• [WHAT YOU ARE ASKED TO DO]
Output every entry exactly, without any pictures.

• [EXTRACTED DATA]
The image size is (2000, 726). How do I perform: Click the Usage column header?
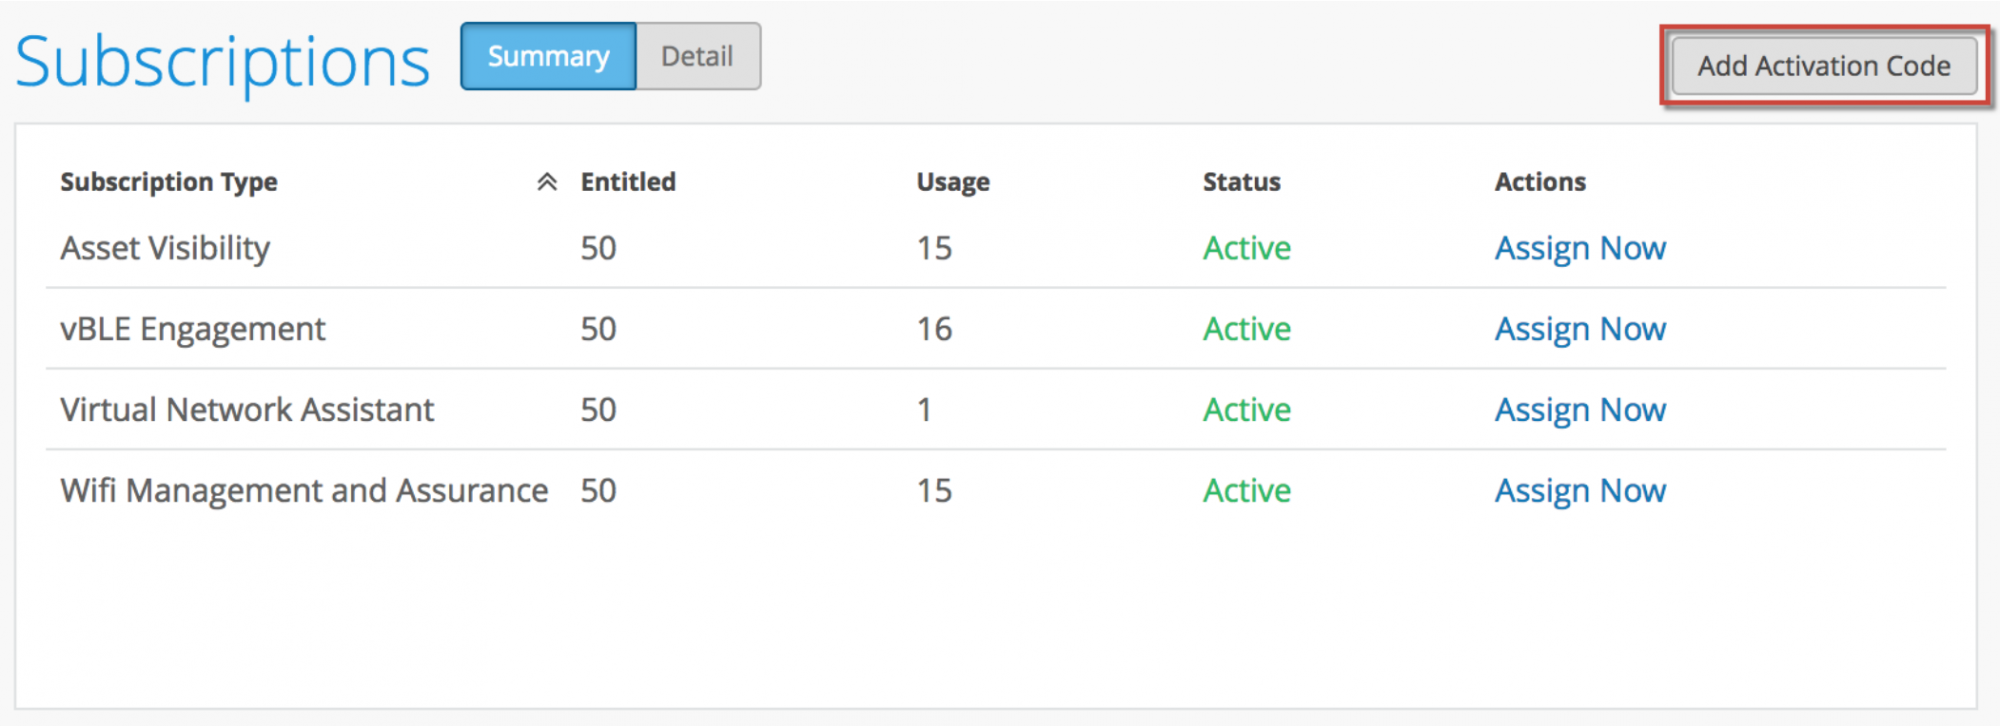953,182
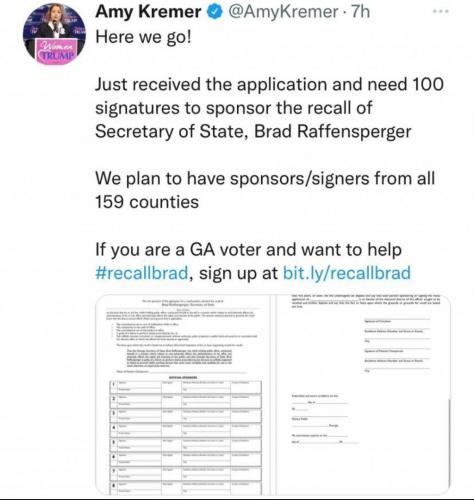Follow the bit.ly/recallbrad link
The image size is (474, 500).
[347, 273]
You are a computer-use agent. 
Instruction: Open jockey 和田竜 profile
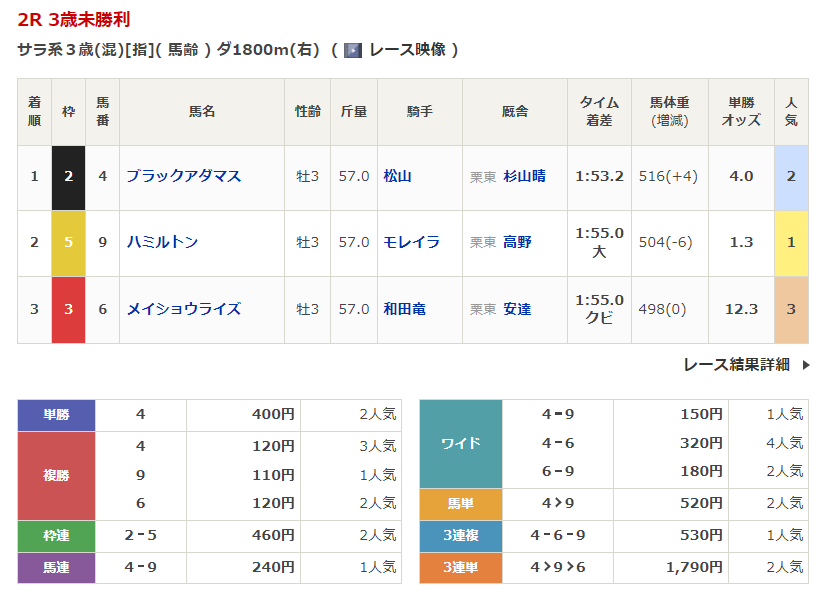(405, 309)
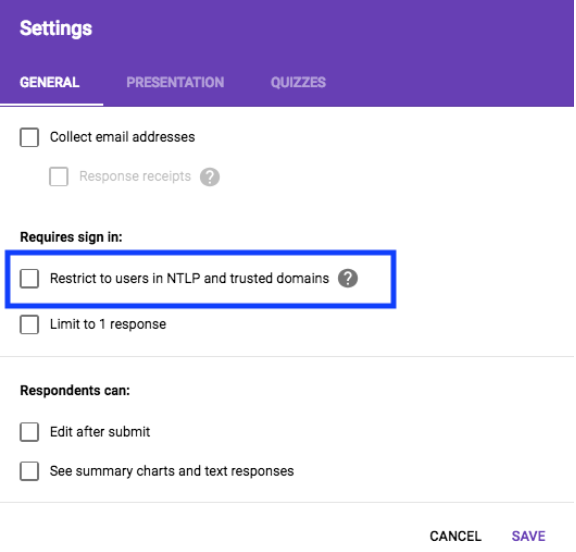Click the 'Response receipts' label text
Screen dimensions: 576x552
[x=135, y=176]
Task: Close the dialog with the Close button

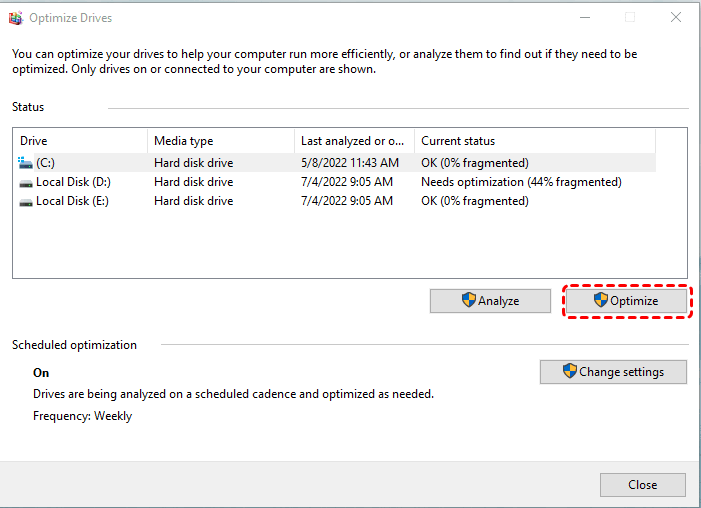Action: click(642, 485)
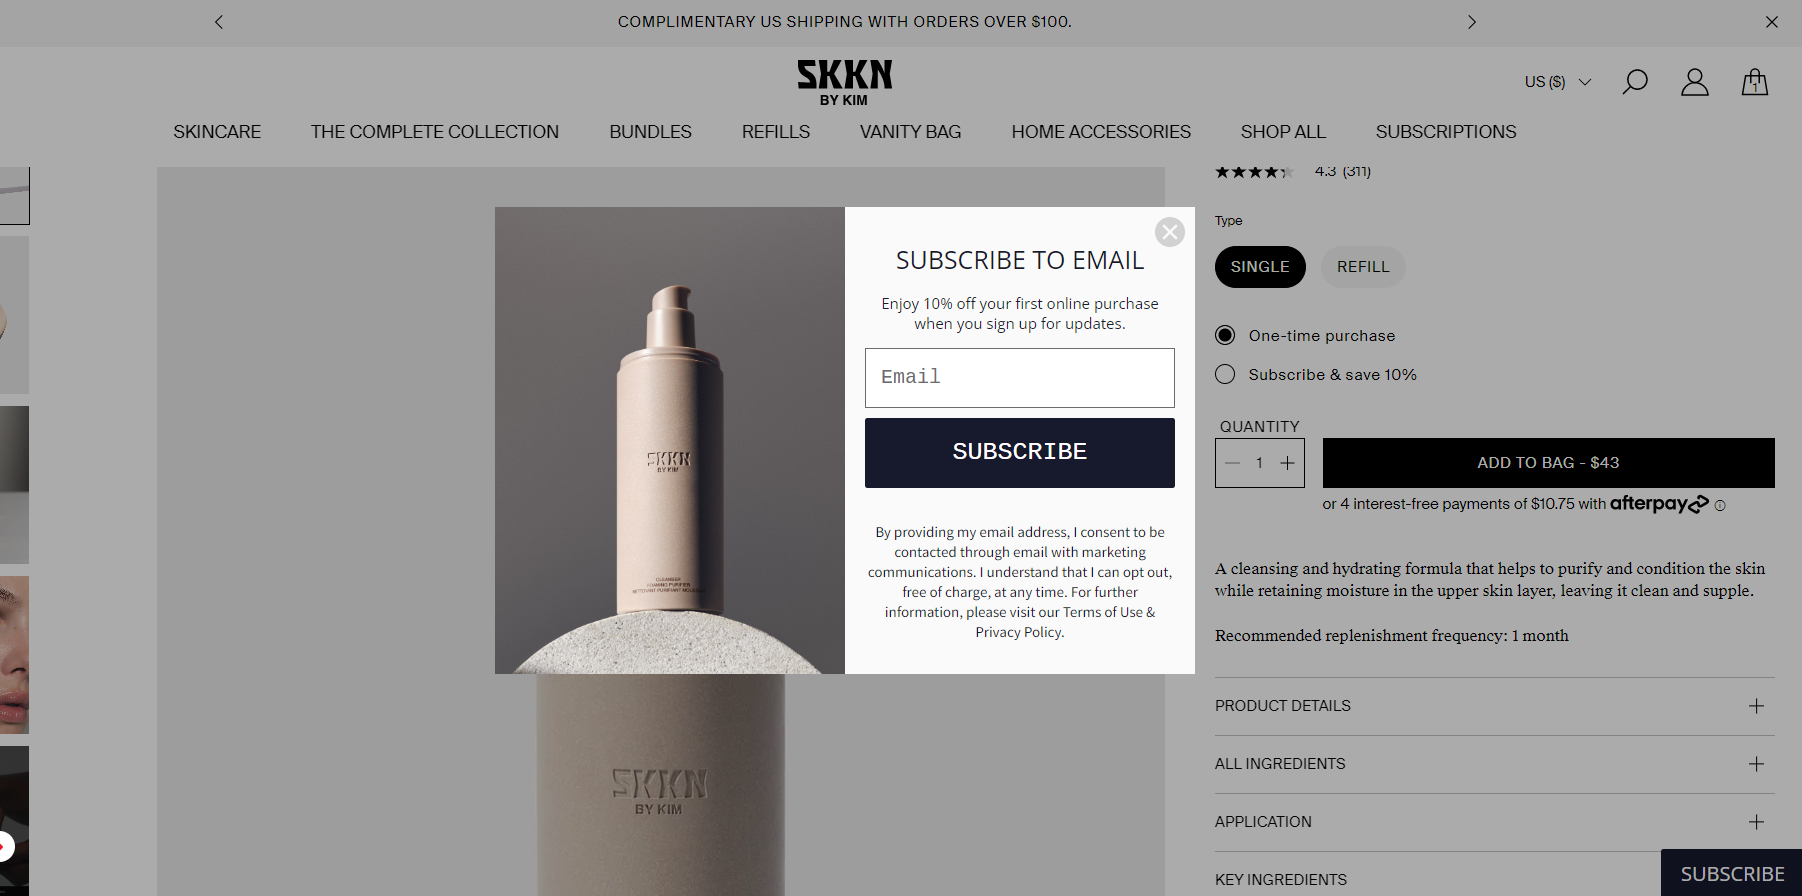Expand the PRODUCT DETAILS section
Image resolution: width=1802 pixels, height=896 pixels.
(1495, 706)
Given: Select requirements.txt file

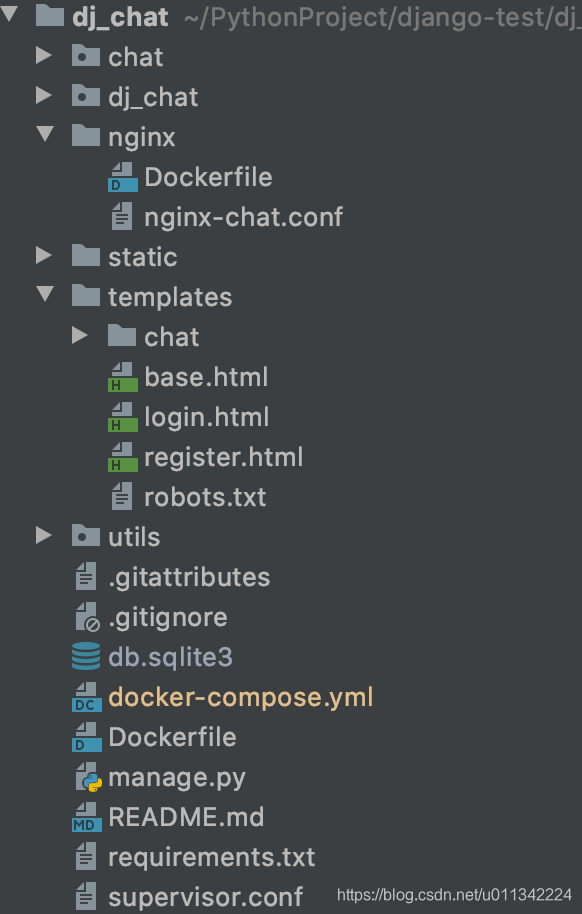Looking at the screenshot, I should pos(212,857).
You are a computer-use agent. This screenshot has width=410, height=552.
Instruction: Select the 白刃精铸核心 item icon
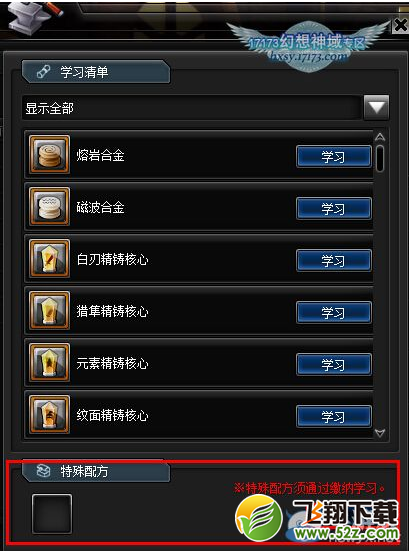click(49, 259)
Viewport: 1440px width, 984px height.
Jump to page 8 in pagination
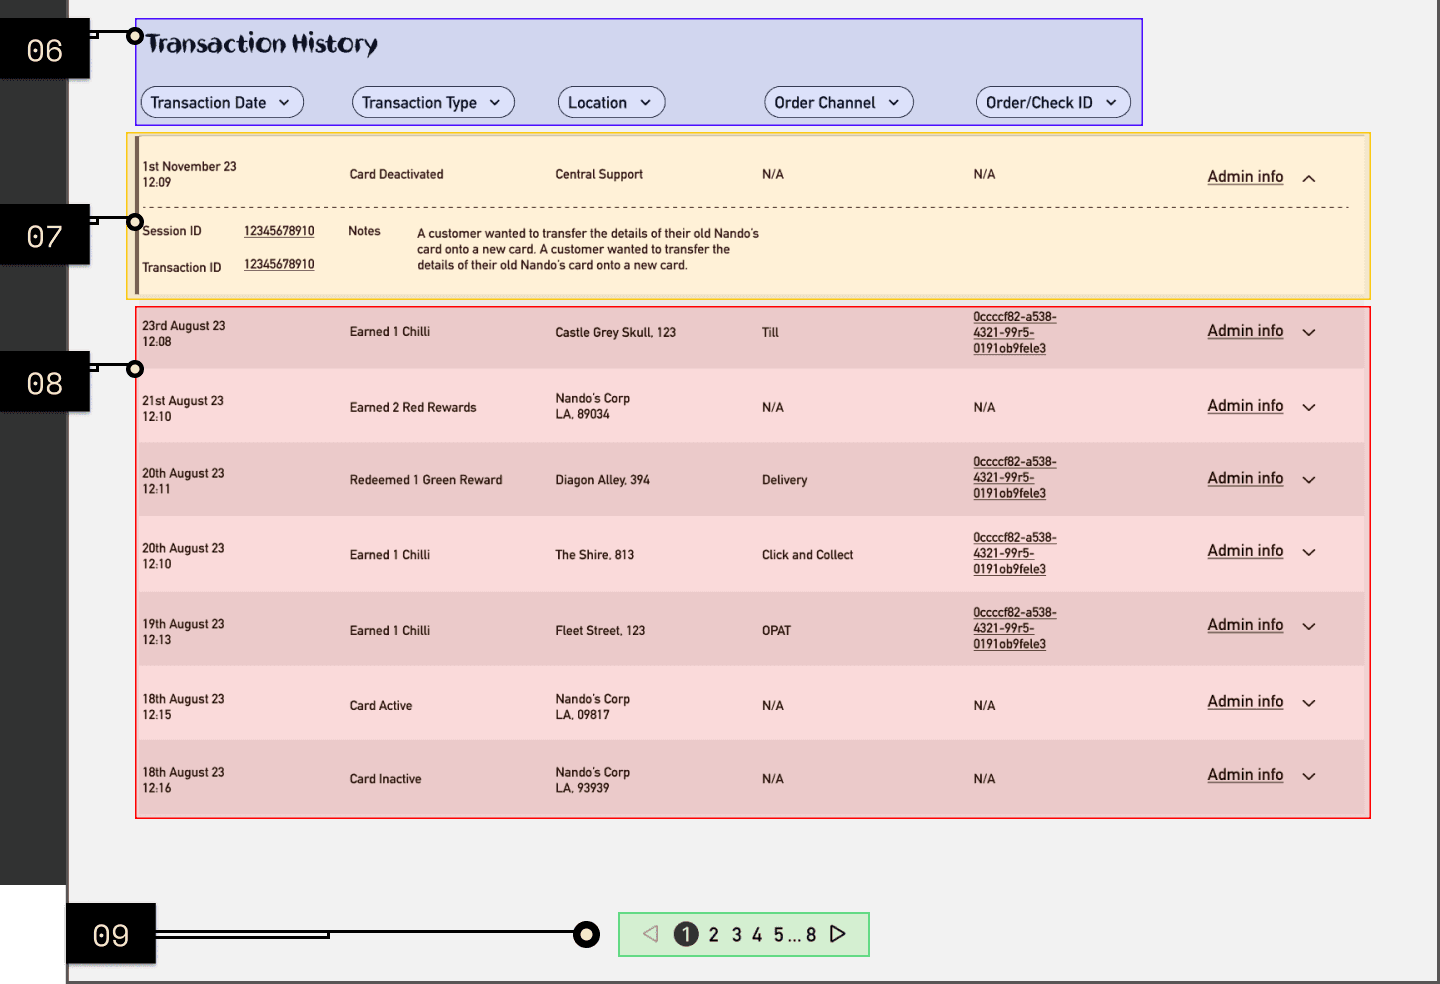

• [REPLY]
The image size is (2000, 726). How do I perform: Click the Usage column header?
953,182
Follow the bit.ly/recallbrad link
The image size is (474, 500).
[347, 273]
You are a computer-use agent. 
Instruction: Open jockey 和田竜 profile
(405, 309)
Click the 'Response receipts' label text
Screen dimensions: 576x552
[x=135, y=176]
Task: Close the dialog with the Close button

Action: click(642, 485)
Expand the PRODUCT DETAILS section
Image resolution: width=1802 pixels, height=896 pixels.
(1495, 706)
Given: Select requirements.txt file

Looking at the screenshot, I should pos(212,857).
You are a computer-use agent. This screenshot has width=410, height=552.
Instruction: Select the 白刃精铸核心 item icon
click(49, 259)
Viewport: 1440px width, 984px height.
Jump to page 8 in pagination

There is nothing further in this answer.